Thursday, December 23. 2010
La réunion prévue entre le Conseil d'administration de l'ICANN et les représentants des gouvernements (GAC) aura vraisemblablement lieu sur 2 jours, à Genève, les 28 février et 1er mars prochains.
La réunion a pour but de lever les derniers points de blocage entre ces deux groupes et ainsi de permettre au Conseil d'administration de valider définitivement le lancement des nouvelles extensions. Cela pourrait être le cas dès la première grande réunion ICANN de 2011, celle prévue à San Francisco du 13 au 18 mars.
Friday, December 10. 2010
La 39e réunion ICANN, Carthagène. L'auditorium central fait salle comble. La réunion du Conseil d'administration démarre avec une heure de retard. Des négociations de dernière minute l'auraient-elle retardée ? Dès le début de la réunion, le CA donne sa décision. Une réunion spéciale aura lieu en février 2011 avec les représentants des gouvernements pour tenter de résoudre les problèmes identifiés par ces derniers. D'ici là, l'ICANN va continuer à travailler sur le manuel du candidat, actuellement dans sa 5e version. Ce dernier n'est donc toujours pas finalisé.
Le programme de création des nouvelles extensions n'est pas encore lancé. Il paraît maintenant peu probable de le voir approuvé avant la prochaine réunion de l'ICANN. Un nouveau report qui exaspèrera ceux qui attendent ces extensions depuis l'annonce de leur arrivée imminente, faite par l'ICANN en… juin 2008 !
Thursday, December 9. 2010
Les nouveaux TLDs restent au centre de toutes les discussions alors que la 39e réunion de l'ICANN bat son plein à Carthagène, en Colombie.
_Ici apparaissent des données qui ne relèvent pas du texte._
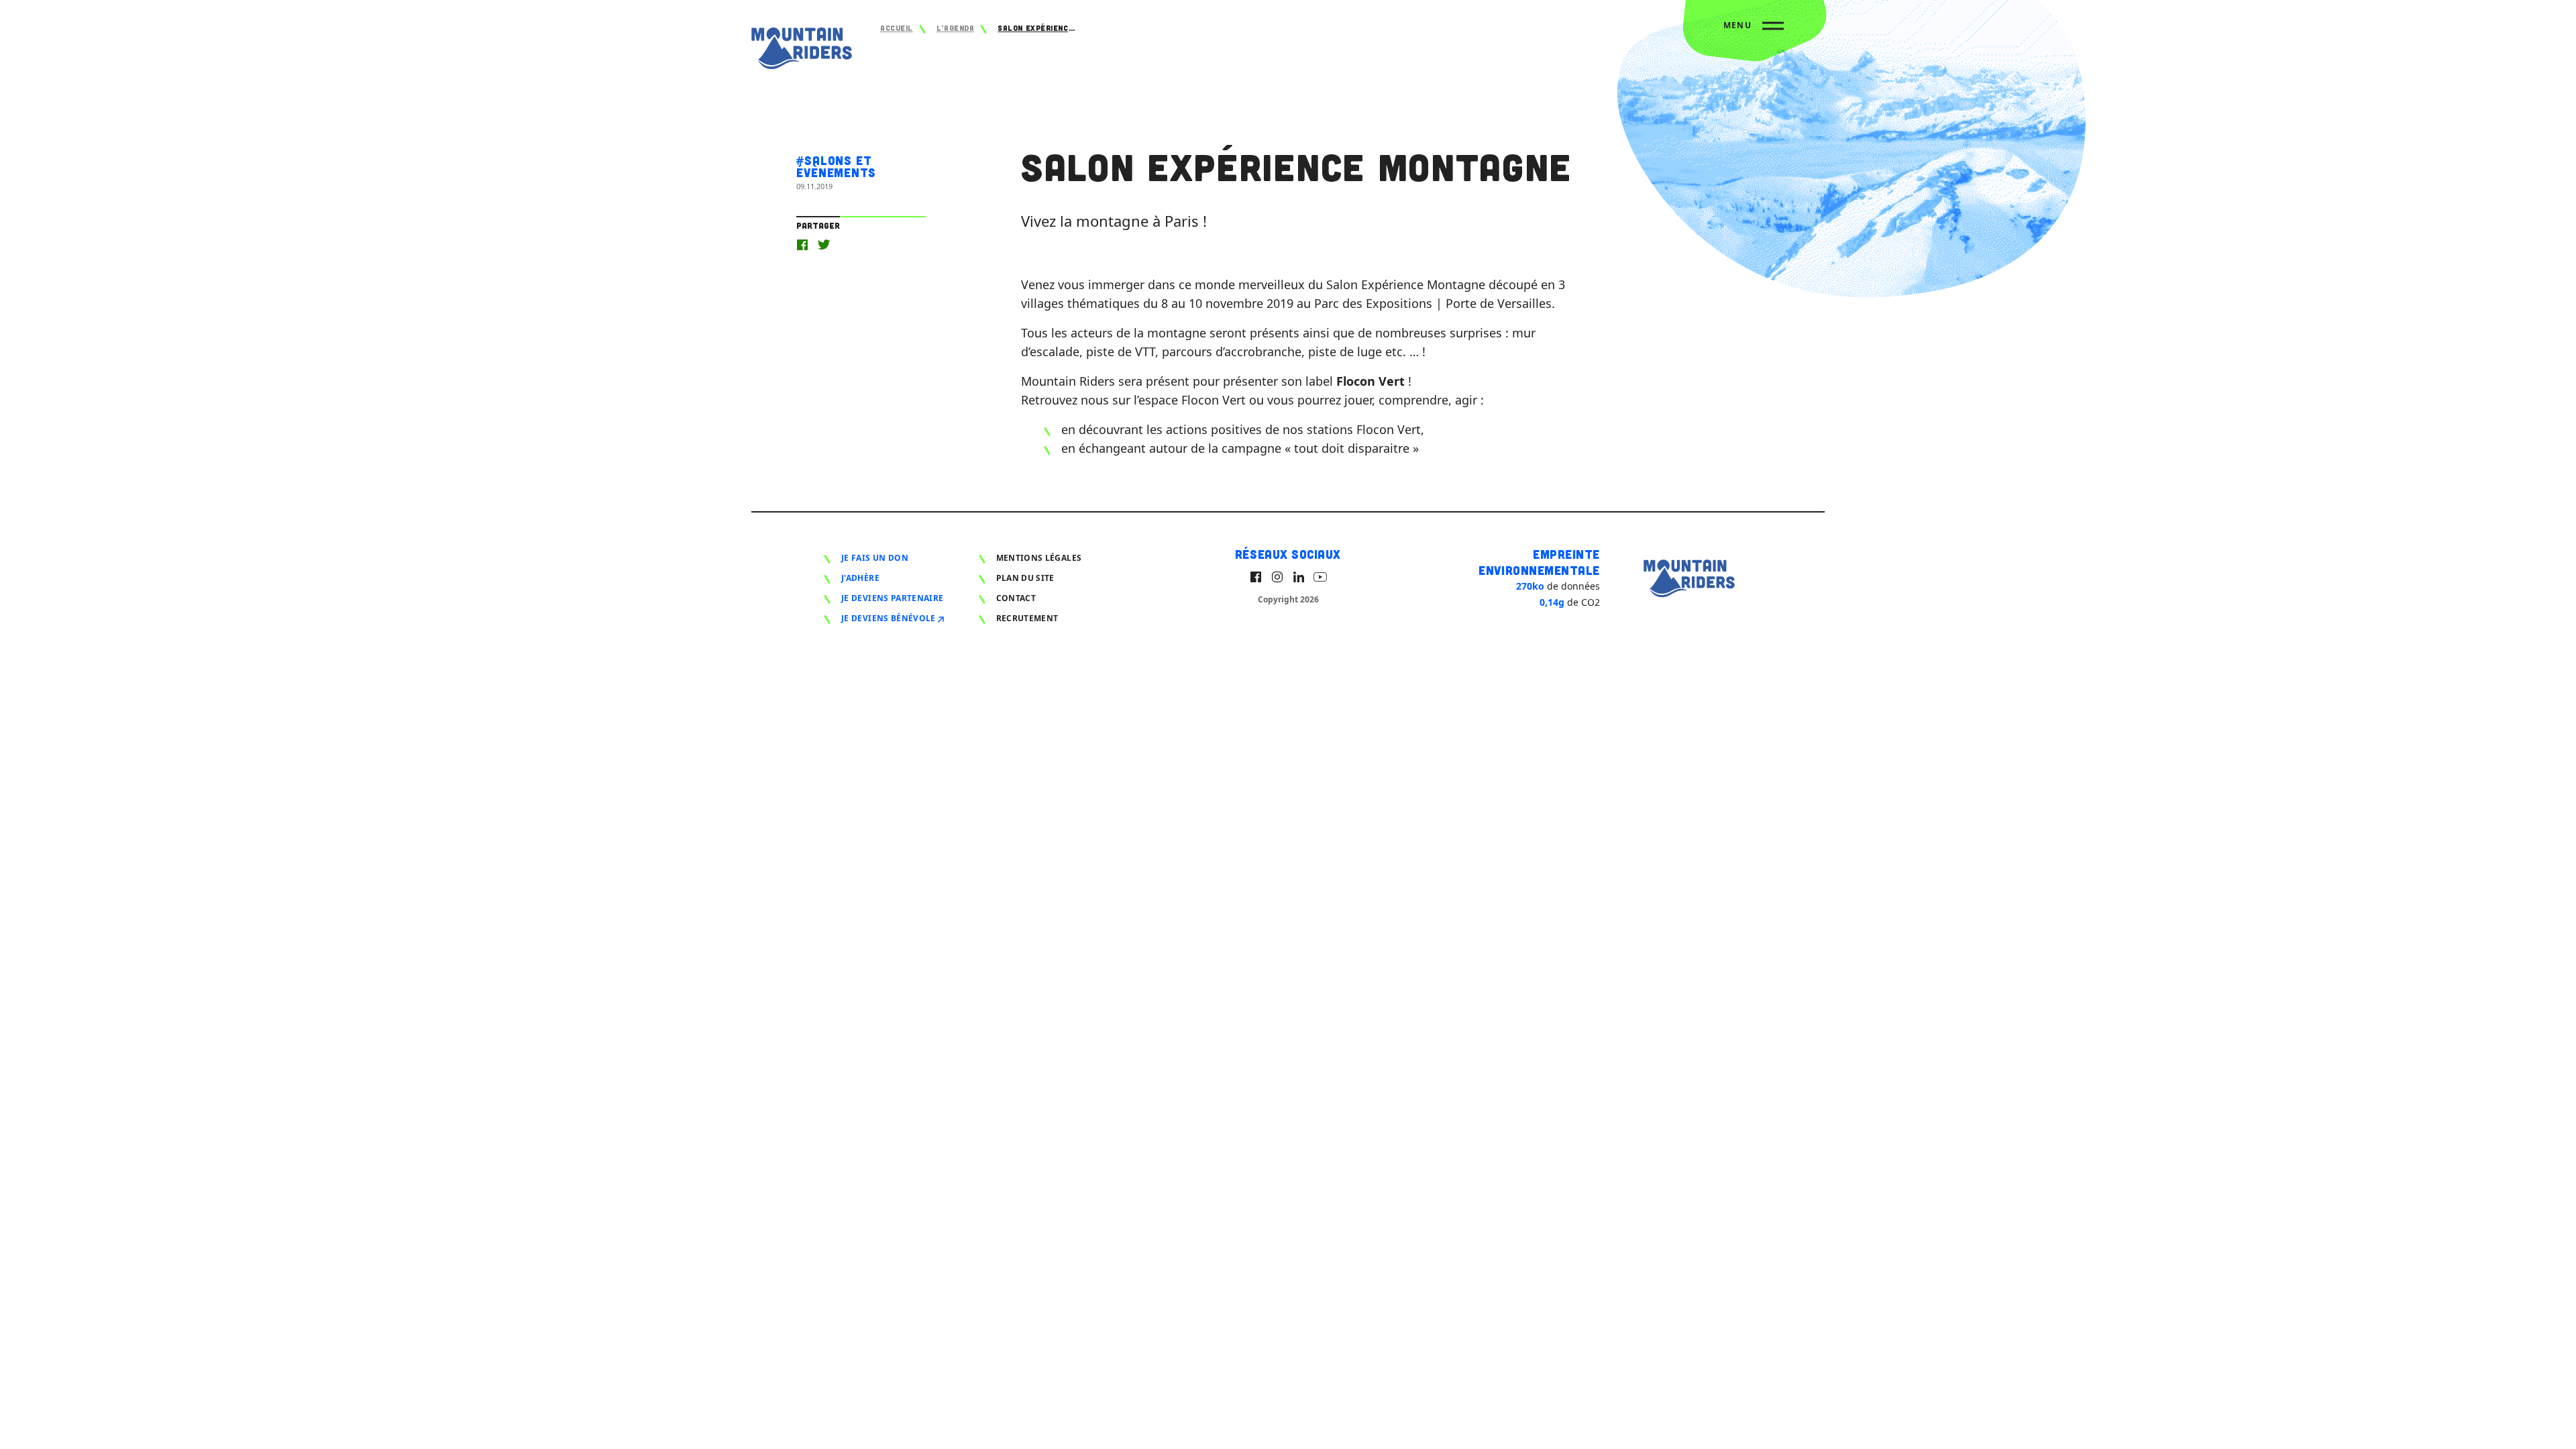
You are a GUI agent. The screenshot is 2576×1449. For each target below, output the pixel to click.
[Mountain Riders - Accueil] (801, 51)
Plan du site (1025, 578)
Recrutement (1027, 618)
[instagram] (1277, 577)
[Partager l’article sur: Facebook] (802, 245)
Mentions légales (1039, 558)
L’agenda (955, 27)
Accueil (896, 27)
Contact (1016, 598)
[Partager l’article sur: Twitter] (824, 245)
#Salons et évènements (836, 166)
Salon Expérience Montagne (1038, 27)
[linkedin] (1298, 577)
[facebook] (1256, 577)
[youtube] (1320, 577)
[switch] (1753, 31)
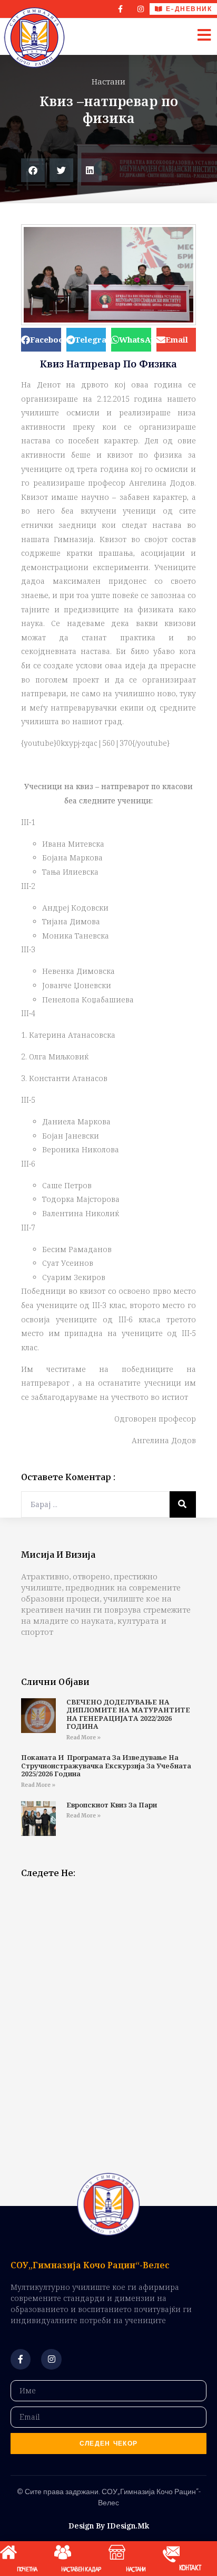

Le Conseil d'administration de l'ICANN (CA) y a rencontré les représentants des gouvernements (GAC - comité consultatif gouvernemental). Une réunion assez tendue durant laquelle le GAC a indiqué que lancer le programme maintenant lui semblait prématuré. Les représentants gouvernementaux considèrent en effet que certaines questions, comme celle de la protection des droits antérieurs (marques) par exemple, ne sont pas encore suffisamment résolues.
En réponse, le CA et le GAC ont décidé de se rencontrer lors d'une réunion spéciale au tout début de l'année prochaine. Le but sera d'essayer de résoudre les quelques problèmes restants et de rassurer les gouvernements.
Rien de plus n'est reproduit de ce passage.